Reading text ->

Here's how I can recall it;
I asked my husband to take the boys with him that day and when he left I sat down with a journal to write letters to the people I loved to say "GOODBYE." The tears seem to come faster with every word I wrote. First to my momma, then my dad, and so on it got to the point I had to stop because I was sobbing so much I couldn't see. Still, I continued. I had come to terms my family and friends were better off if I wasn't on earth anymore. Looking back it breaks me to think I had gotten to that place. I grabbed the bottle and the rest is a bit of a blur. The last thing I remember before waking up in the ICU Unit of our hospital was calling my mom and dad to tell them I loved them. My momma screamed and cried and my daddy begged me not to get off the phone.
I thank God every single day this was not the end of my story. He had other plans for my life and a beautiful comeback.
You see I didn't want to die that day. I didn't and I still don't. None of us have to have it all together. I just didn't know how or who to ask for help. I was embarrassed and felt like I had to have it all together. The world is really bad about making mothers feel like they should be the rock of the family. That's all fine and well until we're not. Everyone has a breaking point but instead of getting there we should be able to feel safe and comfortable enough to talk it out, so we can heal. Everyone should have an opportunity to heal in a non-judgemental environment. It looks different for everyone too. I deal different than the next person and that's ok.

To do ->
a) Translate this sentence from the account into Spanish: "I thank God every single day this was not the end of my story."
b) List each of the writer's family members that the account mentions, one per line.
c) Print everything in the account from "You see I didn't" down to "and that's ok.".

Dataset content ->
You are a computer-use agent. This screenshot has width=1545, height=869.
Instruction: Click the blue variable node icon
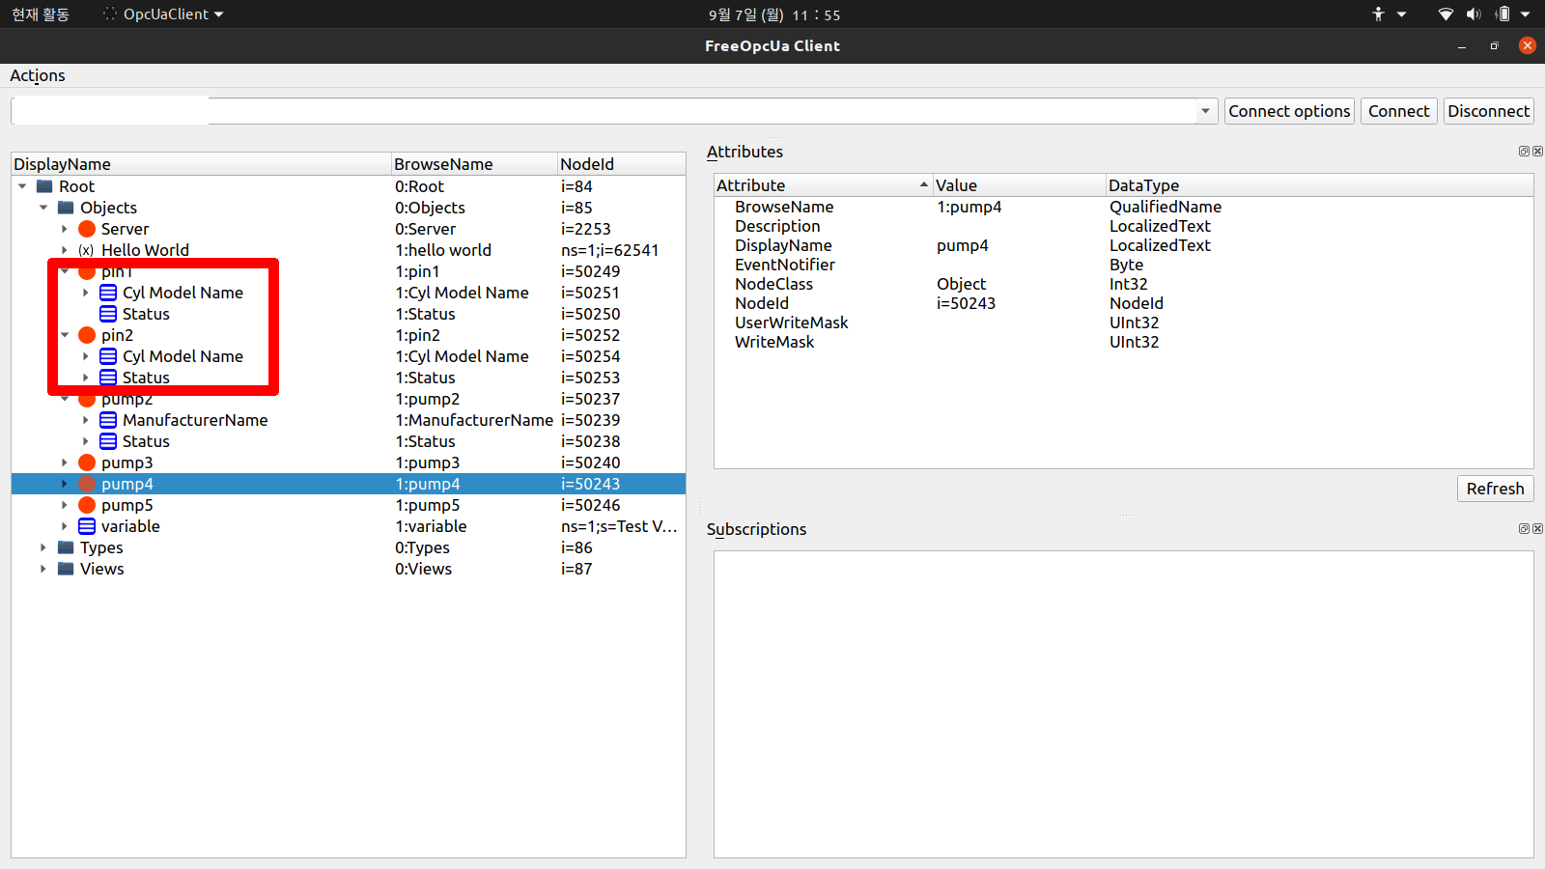87,526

Solutions to the tasks ->
a) Doy gracias a Dios todos los días de que este no fuera el final de mi historia.

b)
husband
the boys
momma (mom)
dad (daddy)

c)
You see I didn't want to die that day. I didn't and I still don't. None of us have to have it all together. I just didn't know how or who to ask for help. I was embarrassed and felt like I had to have it all together. The world is really bad about making mothers feel like they should be the rock of the family. That's all fine and well until we're not. Everyone has a breaking point but instead of getting there we should be able to feel safe and comfortable enough to talk it out, so we can heal. Everyone should have an opportunity to heal in a non-judgemental environment. It looks different for everyone too. I deal different than the next person and that's ok.